05 September 2009

Reading Christians

I suppose I could have gone in several directions with this post. For example, I could have written about the practice of discerning or understanding other Christians, about Christians who read, or about reading things written by Christians. Although all worthy blog fodder in their own right, it is this final point I am interested in right now.

In the past several months, I have ramped up my reading, always hungering for more. In a desire to know more about God and His will for me, I spend much of my free time searching out and reading books, blogs, and articles about God in addition to His holy word. I have become increasingly aware, that despite my frequent encouragement by Christian writers, I am too often frustrated by what I read, so I started asking myself why.

I have pinpointed a few things that have contributed to my annoyance. Fundamentally, I often forget that, unlike God's word, Christian writers are fallible. Even those attempting to elucidate God's word with the utmost care are fallen sinners who write with error. In today's information age, anyone with Internet access has a pulpit, without a requirement that they actually think or analyze scripture (I say this, fully recognizing the irony that I am writing this in an un-reviewed blog). In ages past, writers faced scrutiny by their peers and if their writings did not pass muster, they did not persevere, if they even managed to see the light of day. I also see evidence of people pursuing worldly agendas before God's will and subsequently bending God's word to fit their desires.

I initially came up with several rules to circumvent my annoyances:
  • 1) Read only books put out by Crossway publishing company--Crossway is the primary publishing portal for such thinkers as John Piper and Mark Driscoll, dubbed the leaders of New Calvinism. They write in a refreshingly direct way, leaning strongly on the Bible, which they recognize as inerrant.
  • 2a) Avoid any book written or endorsed by Brian McLaren--McLaren is a leader of the emergent movement and is most recently notorious for his decision to celebrate Ramadan this year to demonstrate solidarity with the nation of Islam.
  • 2b) Avoid any book with "emergent" in the title--See point 2a above. There is a tendency, I believe, for the emergent church to place a strong focus on re-interpreting God to be cool, hip, and relevant and in the process, twisting the Gospel.
  • 2c) Avoid any books published by Windblown Media--Windblown Media is most well known for publishing The Shack, a piece of Christian fiction which has exploded with massive readership and has led people to say such things as "this book has been life changing and caused me to re-think God." More recently, Windblown has been recognized for their book So You Don't Want to Go to Church Anymore?, which suggests that the Bible does not recommend involvement in any kind of institutional church (for those who agree with this, I would encourage reading the New Testament).
  • 3) Be selective in which blogs I read and never read the comments--There are many Christian blogs out there with no editorial oversight (you are now reading one). Some of them show deep thought, some are political soapboxes, and some are just poorly written. Even worse, the comments often demonstrate no humility or wisdom, but much venom.
As I pondered these "rules," I believed they had some merit, but are mostly absurd. Rather, I think a different approach is beneficial.

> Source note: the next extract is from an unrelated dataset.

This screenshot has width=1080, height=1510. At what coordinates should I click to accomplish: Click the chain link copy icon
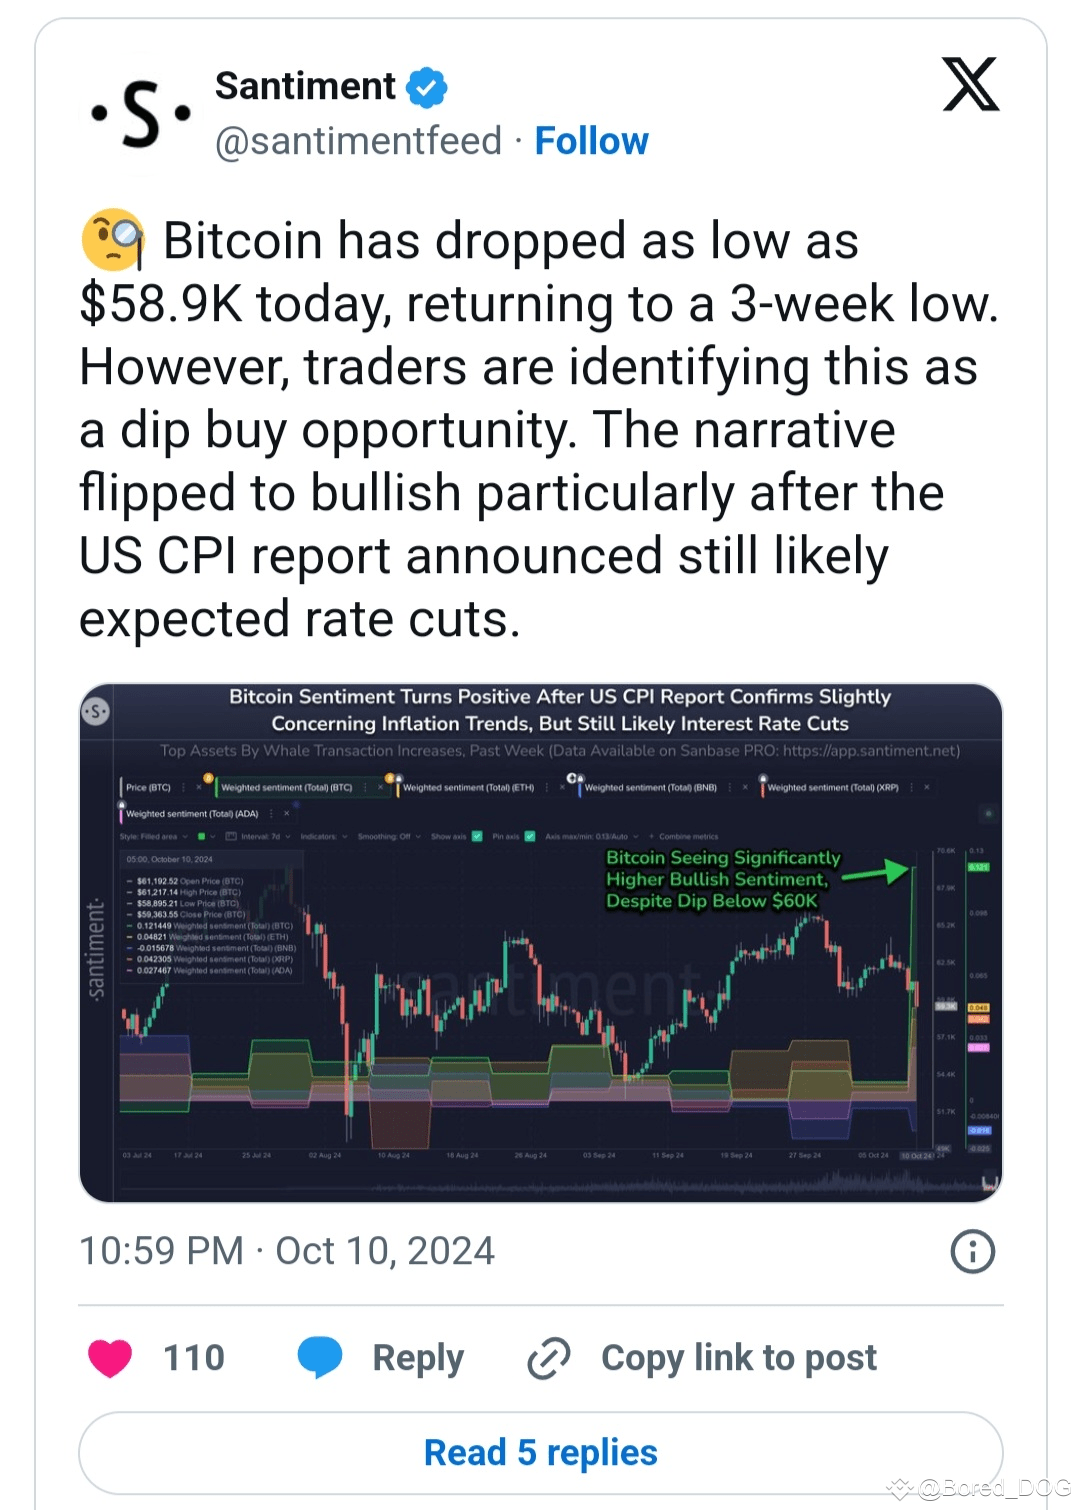coord(549,1358)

First, the Bible should be pre-eminent as it is the inerrant, infallible Word of God. We need to read the Bible first and read it most. It is to be our primary source of information about God and our lives in Him (2 Timothy 3:16). Use a literal translation (e.g., ESV) rather than a paraphrase (e.g., The Message) for most of your Bible study. Second, pray for spiritual discernment (Ephesians 5:6-11), seeking to understand what is consistent with the Bible and what is not.

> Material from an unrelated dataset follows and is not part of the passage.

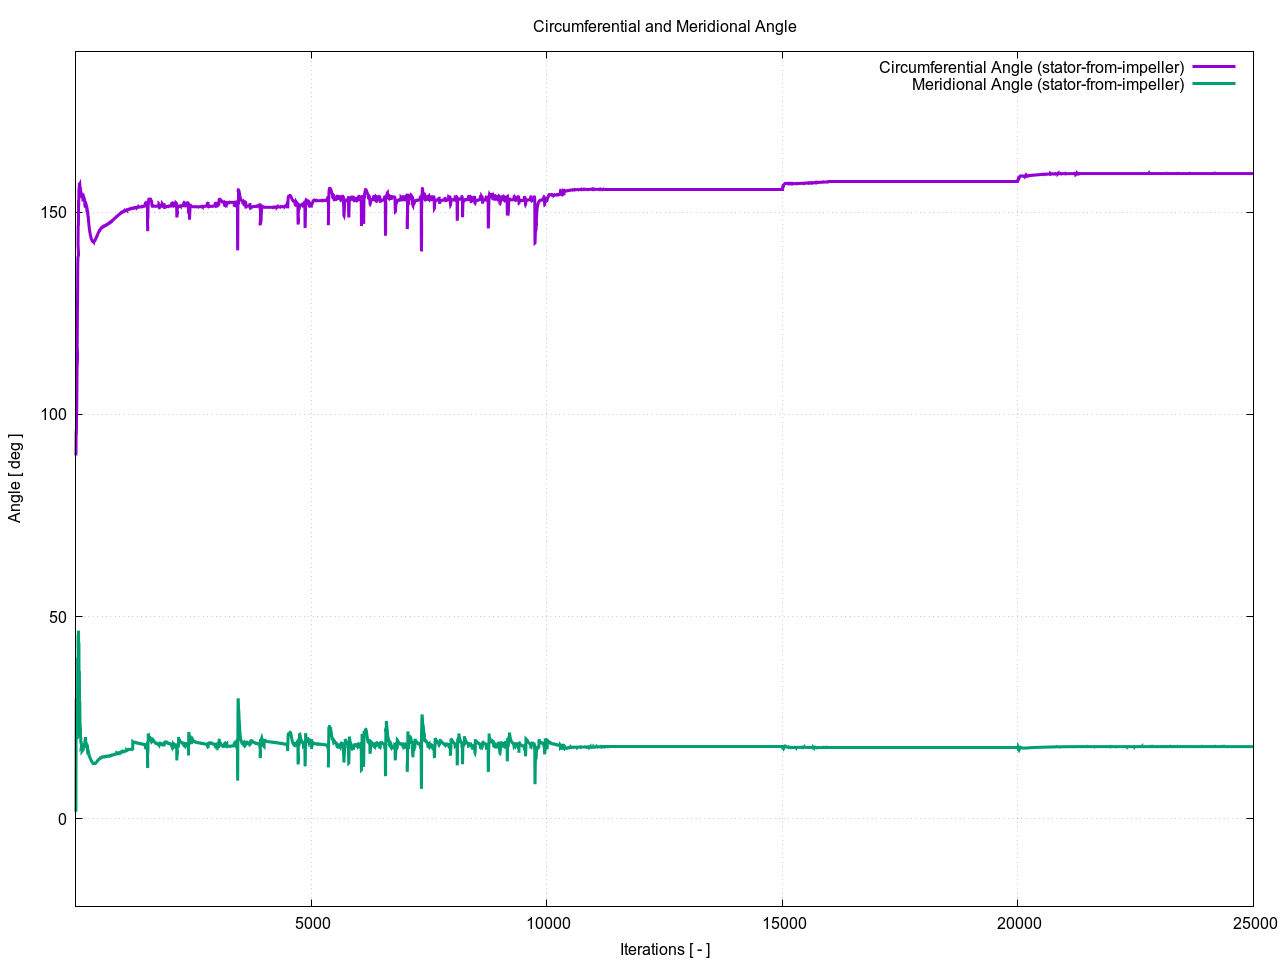Select the Circumferential Angle legend label

click(x=1031, y=67)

I like how John Calvin described how to deal with the world (including its writings) in his Institutes:
  • For as the aged, or those whose sight is defective, when any book, however fair, is set before them, though they perceive that there is something written, are scarcely able to make out two consecutive words, but, when aided by glasses, begin to read distinctly, so Scripture, gathering together the impressions of Deity, which, till then, lay confused in our minds, dissipates the darkness, and shows us the true God clearly.
In other words, we are to use God's word as a lens through which to view our world, including the things that we read about God written by others. Put another way, we should act as the Bereans who "received the word with all eagerness, examining the Scriptures daily to see if these things were so." (Acts 17:11).

In sum, I believe there are worthwhile Christian writings out there, but I also believe that we need to carefully consider the veracity of what we read, consistently praying for discernment and regularly checking what we read against the scriptures.

1 comment:

JasonSix said...

I've recently realized that almost all my favorite books are from Crossway publishers. Also I've been reading up on the emergent churches on their web sites recently and their shabby exegesis of scripture, twisting it all into a political soapbox as you would say just makes me want to beat my head against the keyboard. I have to remember it is only by the grace of God and the humbling of the Holy Spirit that God communicates His Word to me more clearly and my understanding will never be fully mature and complete in this life. So more mature believers like like Piper, Driscoll and Chandler might have to bear some patience with me were we ever to discuss scripture and doctrine.